* _PAGE EXCERPT_
▼
MADISON - ST. CLAIR RECORD

Sunday, December 22, 2024

State officials settle coal mine subsidence insurance class action

State officials who insure properties at risk of subsiding into coal mines settled a class action over premiums after Darrell Cates, spouse of appellate judge Judy Cates, withdrew as lead plaintiff.

The Illinois Mine Insurance Subsidence Fund resolved the dispute in July, after Cates’s lawyers found substitute plaintiffs.

Settlement documents gave credit to former St. Clair County circuit judge Lloyd Cueto for successful mediation. Cueto retired in 2012 and works in private practice and as a mediator for Aequitas Alternative Dispute Resolution in St. Louis.

The documents didn’t disclose the amount the Fund will pay, but a provision awarding $43,300 in legal fees and costs signaled a slender recovery.

Proceedings will continue against Fireman’s Fund, which retained 20 percent of premiums on policies it sold to property owners eligible for the state fund.

Lawyer David Cates, son of Judy and Darrell Cates, filed the suit in 2013.

He claimed his father paid worthless premiums, because a subsidence event in progress at his home disqualified him from receiving further insurance proceeds.
▲
* _PROVIDED DATA_
▼
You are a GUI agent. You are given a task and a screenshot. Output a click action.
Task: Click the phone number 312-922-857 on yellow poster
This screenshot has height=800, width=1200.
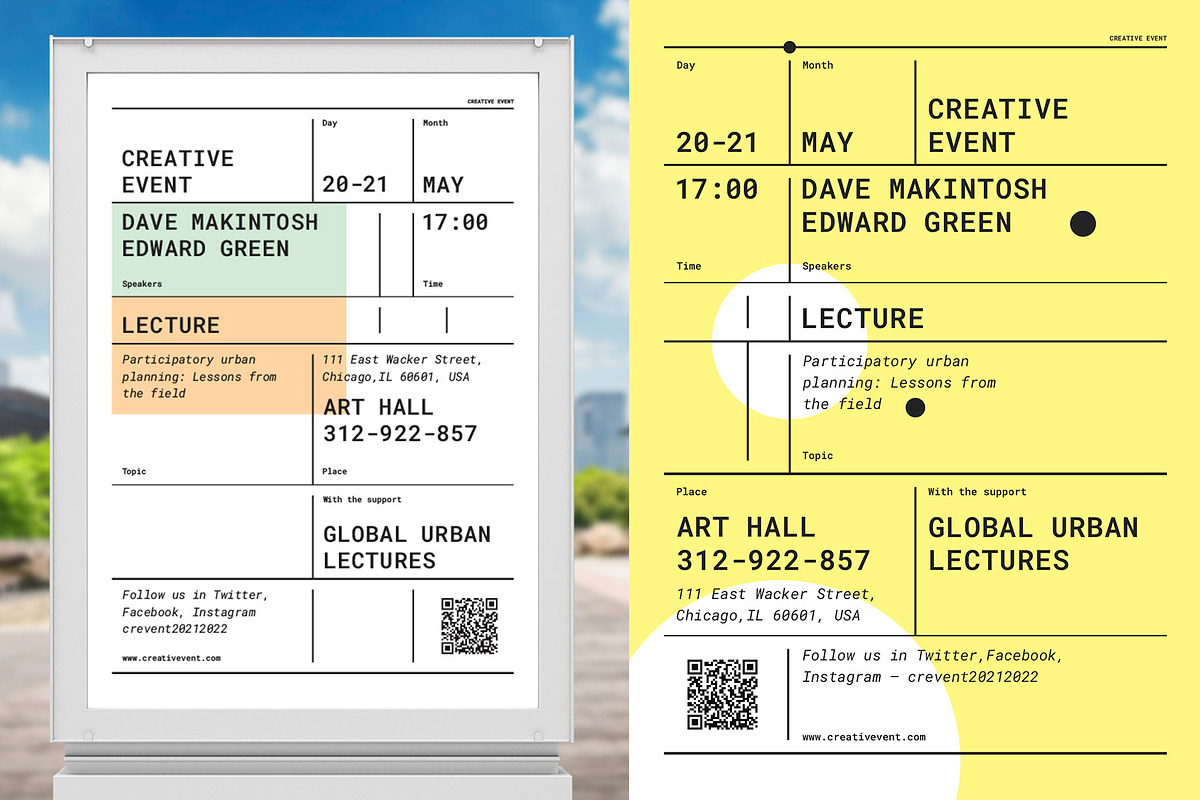(x=774, y=560)
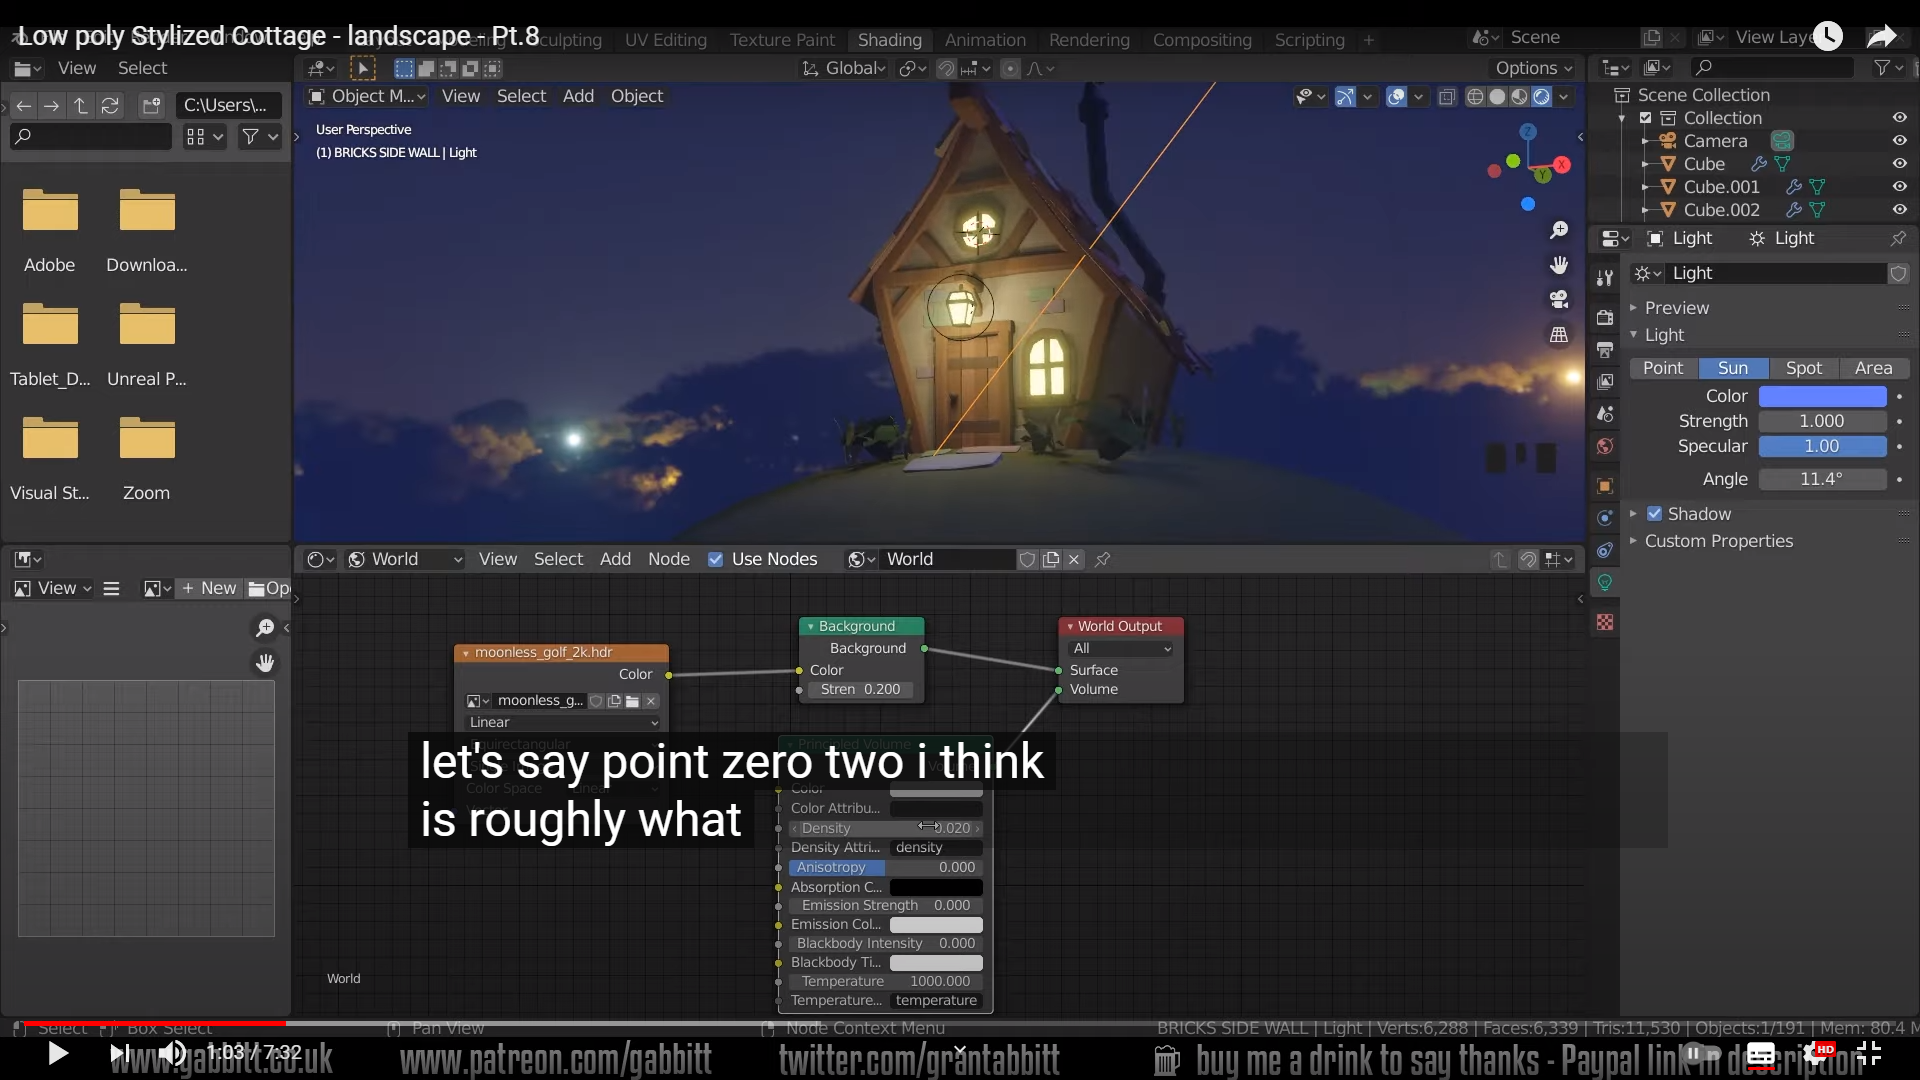Switch to orthographic grid view icon

point(1559,334)
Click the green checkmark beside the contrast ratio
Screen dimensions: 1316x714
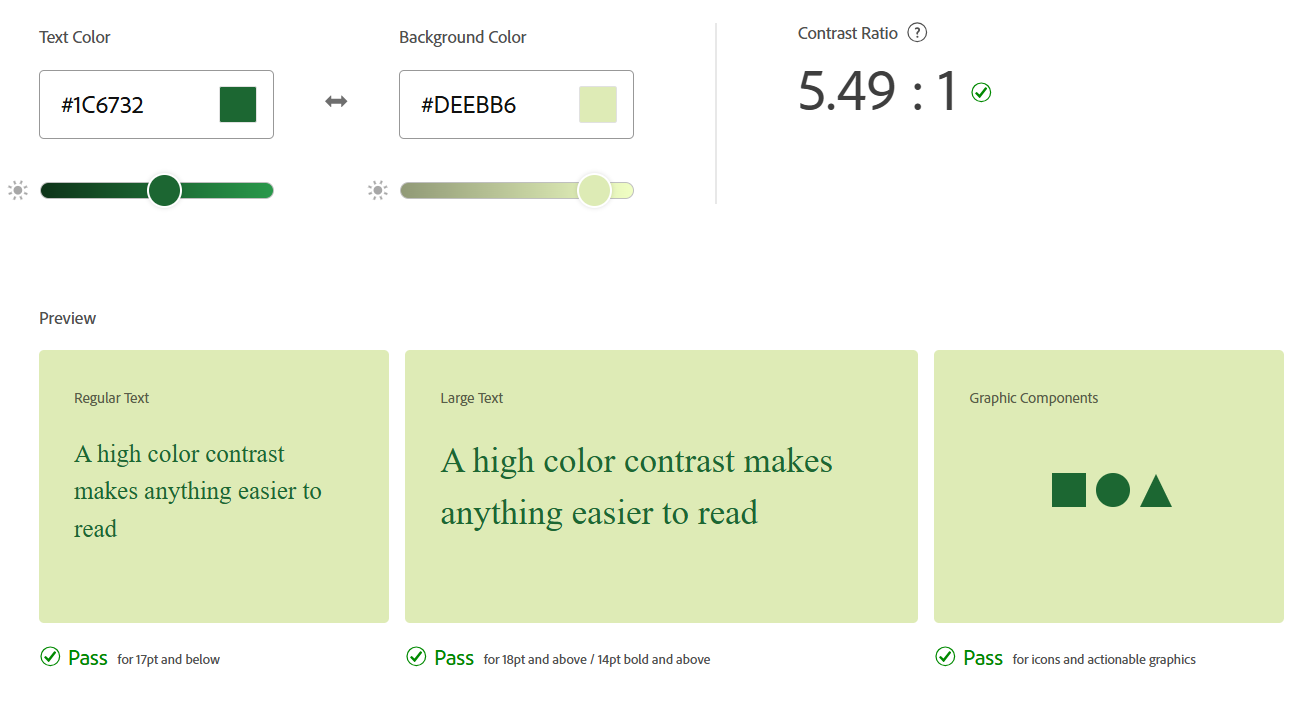(x=981, y=93)
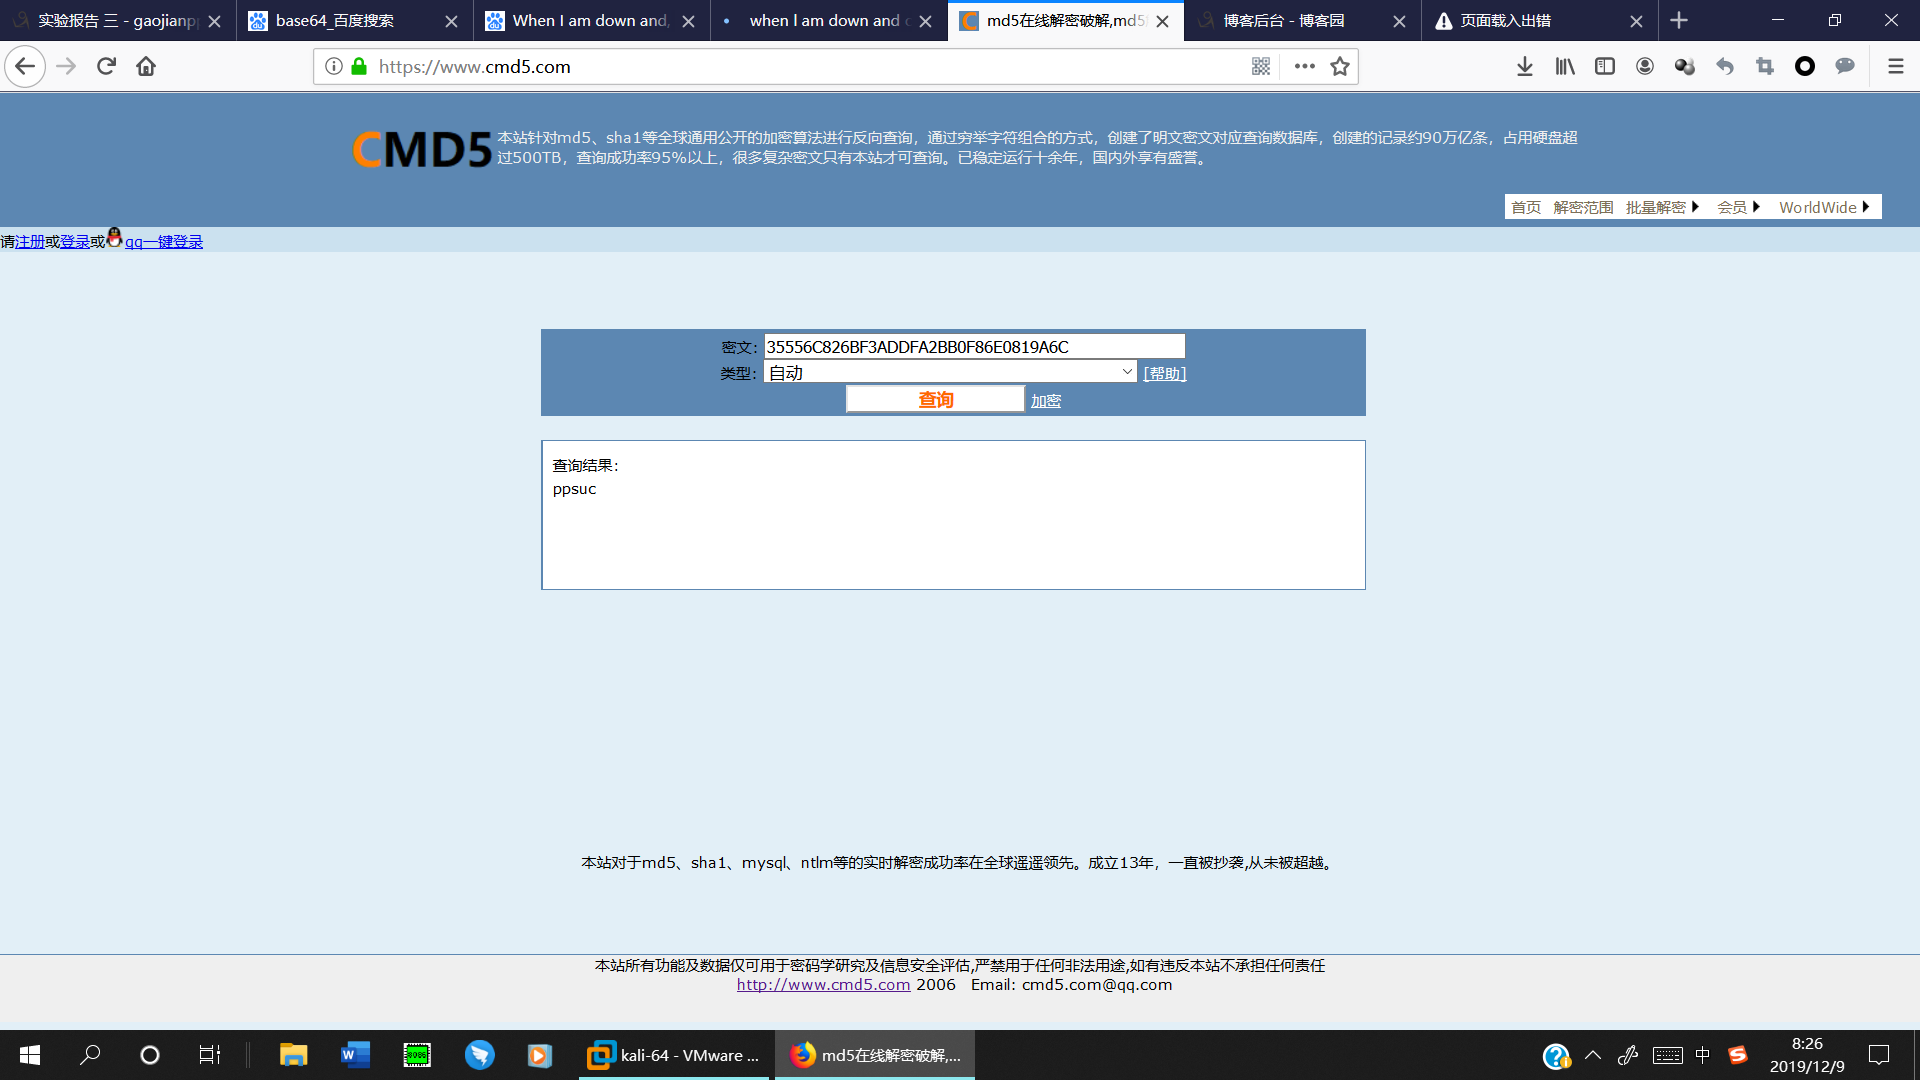Expand the 类型 type dropdown

coord(950,372)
▲
* _AIM OF THE TASK_
According to the coal mine subsidence article, why did the suit claim Darrell Cates paid worthless premiums? Answer in one to three sentences.

* _THE SOLUTION_
The suit claimed his premiums were worthless because a subsidence event already in progress at his home disqualified him from receiving further insurance proceeds.